_Task statement_: Restate word for word the lines that run from the one containing "Click the green back arrow icon" to the last line of the data, both ends included.

· · · · · · ·

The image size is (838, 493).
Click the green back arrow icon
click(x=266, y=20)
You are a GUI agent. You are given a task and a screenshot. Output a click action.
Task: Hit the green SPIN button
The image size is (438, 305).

· · · · · · ·

_Result for this task_:
Click the green back arrow icon
click(x=266, y=20)
You are a GUI agent. You are given a task and a screenshot. Output a click action.
Task: Hit the green SPIN button
The image size is (438, 305).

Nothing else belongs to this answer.